WHAT IS BEING ASKED – Without altering a single word, repeat the records that follow.

EXERCISE DATA –
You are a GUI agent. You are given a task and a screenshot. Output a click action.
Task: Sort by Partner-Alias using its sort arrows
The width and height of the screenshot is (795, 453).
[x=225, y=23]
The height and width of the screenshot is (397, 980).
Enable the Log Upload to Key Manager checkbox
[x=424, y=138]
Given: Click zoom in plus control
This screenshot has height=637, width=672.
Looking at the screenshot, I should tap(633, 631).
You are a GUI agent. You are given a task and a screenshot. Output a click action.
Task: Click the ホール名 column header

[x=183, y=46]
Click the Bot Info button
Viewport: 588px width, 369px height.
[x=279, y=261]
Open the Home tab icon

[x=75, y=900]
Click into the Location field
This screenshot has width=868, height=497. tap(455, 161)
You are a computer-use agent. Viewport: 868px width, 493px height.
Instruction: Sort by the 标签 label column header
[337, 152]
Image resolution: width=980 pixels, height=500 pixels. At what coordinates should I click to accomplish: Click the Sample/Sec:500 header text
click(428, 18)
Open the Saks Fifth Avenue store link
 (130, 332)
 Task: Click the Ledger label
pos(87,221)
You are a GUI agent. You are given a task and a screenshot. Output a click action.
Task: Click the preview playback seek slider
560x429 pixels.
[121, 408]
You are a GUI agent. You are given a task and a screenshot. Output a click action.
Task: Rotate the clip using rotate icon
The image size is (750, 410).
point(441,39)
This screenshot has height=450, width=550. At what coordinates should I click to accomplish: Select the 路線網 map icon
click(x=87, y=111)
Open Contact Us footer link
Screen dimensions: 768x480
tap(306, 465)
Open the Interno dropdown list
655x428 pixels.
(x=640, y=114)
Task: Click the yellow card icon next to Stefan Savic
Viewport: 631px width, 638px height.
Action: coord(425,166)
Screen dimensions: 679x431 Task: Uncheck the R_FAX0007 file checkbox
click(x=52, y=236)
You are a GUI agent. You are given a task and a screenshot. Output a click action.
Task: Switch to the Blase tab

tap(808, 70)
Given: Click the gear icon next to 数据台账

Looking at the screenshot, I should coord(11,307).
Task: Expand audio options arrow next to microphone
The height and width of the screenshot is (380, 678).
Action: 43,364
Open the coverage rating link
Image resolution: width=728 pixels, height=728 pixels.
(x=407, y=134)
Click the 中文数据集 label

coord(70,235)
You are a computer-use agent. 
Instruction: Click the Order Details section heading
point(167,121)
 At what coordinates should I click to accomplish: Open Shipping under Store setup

TASK RESPONSE –
You are a GUI agent. You are given a task and a screenshot. Output a click action.
Task: Sort by Partner-Alias using its sort arrows
The width and height of the screenshot is (795, 453).
[x=225, y=23]
The height and width of the screenshot is (397, 980).
Enable the Log Upload to Key Manager checkbox
[x=424, y=138]
Given: Click zoom in plus control
This screenshot has height=637, width=672.
Looking at the screenshot, I should tap(633, 631).
You are a GUI agent. You are given a task and a screenshot. Output a click action.
Task: Click the ホール名 column header

[x=183, y=46]
Click the Bot Info button
Viewport: 588px width, 369px height.
[x=279, y=261]
Open the Home tab icon

[x=75, y=900]
Click into the Location field
This screenshot has width=868, height=497. tap(455, 161)
You are a computer-use agent. Viewport: 868px width, 493px height.
Instruction: Sort by the 标签 label column header
[337, 152]
Image resolution: width=980 pixels, height=500 pixels. At what coordinates should I click to accomplish: Click the Sample/Sec:500 header text
click(428, 18)
Open the Saks Fifth Avenue store link
 (130, 332)
 Task: Click the Ledger label
pos(87,221)
You are a GUI agent. You are given a task and a screenshot. Output a click action.
Task: Click the preview playback seek slider
560x429 pixels.
[121, 408]
You are a GUI agent. You are given a task and a screenshot. Output a click action.
Task: Rotate the clip using rotate icon
The image size is (750, 410).
point(441,39)
This screenshot has height=450, width=550. At what coordinates should I click to accomplish: Select the 路線網 map icon
click(x=87, y=111)
Open Contact Us footer link
Screen dimensions: 768x480
tap(306, 465)
Open the Interno dropdown list
655x428 pixels.
(x=640, y=114)
Task: Click the yellow card icon next to Stefan Savic
Viewport: 631px width, 638px height.
Action: coord(425,166)
Screen dimensions: 679x431 Task: Uncheck the R_FAX0007 file checkbox
click(x=52, y=236)
You are a GUI agent. You are given a task and a screenshot. Output a click action.
Task: Switch to the Blase tab

tap(808, 70)
Given: Click the gear icon next to 数据台账

Looking at the screenshot, I should coord(11,307).
Task: Expand audio options arrow next to microphone
The height and width of the screenshot is (380, 678).
Action: 43,364
Open the coverage rating link
Image resolution: width=728 pixels, height=728 pixels.
(x=407, y=134)
Click the 中文数据集 label

coord(70,235)
You are a computer-use agent. 
Instruction: Click the Order Details section heading
point(167,121)
 At what coordinates should I click to accomplish: Open Shipping under Store setup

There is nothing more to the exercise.